HALLIE EPHRON: I’m in the middle of BONES UNDER THE ICE, a debut novel from Mary Ann Miller, with a rookie female sheriff in Indiana.

And slowly reading THE LAST CONFESSIONS OF SYLVIA P. by Lee Kravetz. I met Lee when I was at Book Passage’s mystery writing conference - he’s one of their local writers and the book is a knockout–a “literary mystery.” The eponymous “Sylvia P.” is of course poet Sylvia Plath. So far the story is set at the McLean psychiatric hospital where she spent a lot of time as a patient, and which was the setting for my “Dr. Peter Zak” series mystery novels.

JENN McKINLAY: LESSONS IN CHEMISTRY by Bonnie Garmus is my fave book of 2022…so far. I even mentioned this book in our upcoming convo about characters. I also recently read NOSY PARKER by Lesley Crew and adored it - a coming of age story set in the late sixties Montreal. Wickedly funny. And I am currently reading an ARC of  Annabel Monaghan’s SAME TIME NEXT SUMMER and absolutely loving it!

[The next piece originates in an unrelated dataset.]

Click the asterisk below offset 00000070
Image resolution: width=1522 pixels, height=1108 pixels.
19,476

JULIA SPENCER-FLEMING: I wish I could show you a stack of books, but I'm at a conference and everything I brought with me to read is virtual - and also not yet out! I'm loving SONS AND BROTHERS by Kim Hays, the next Linder and Donatelli mystery set in Bern, Switzerland. (Kim has been a guest here, so you may recognize her name.) Next up: UNDER A VEILED MOON, the second in Karen Odden's new Inspector Corravan series, set in 1870s London. It's not out until October, but you can read the first in the series, DOWN A DARK RIVER, right now. 

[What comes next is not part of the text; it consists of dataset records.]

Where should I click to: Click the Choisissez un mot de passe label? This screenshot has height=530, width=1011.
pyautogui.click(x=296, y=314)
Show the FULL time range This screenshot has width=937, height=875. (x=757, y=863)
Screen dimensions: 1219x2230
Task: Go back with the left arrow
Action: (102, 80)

About to check out from the library: LUCY BY THE SEA, by Maine's own Elizabeth Strout. I'm not even sure what it's about; I read her based on her reputation alone. I've never been disappointed in one of her books.

DEBS: I've been really looking forward to the Ann Mah book, too, and I'm so intrigued by all the other suggestions. So interesting where we overlap and where we don't, and I love that these suggestions push me in new directions!

READERS, what's standing out for you at the moment? And what are you especially looking forward to?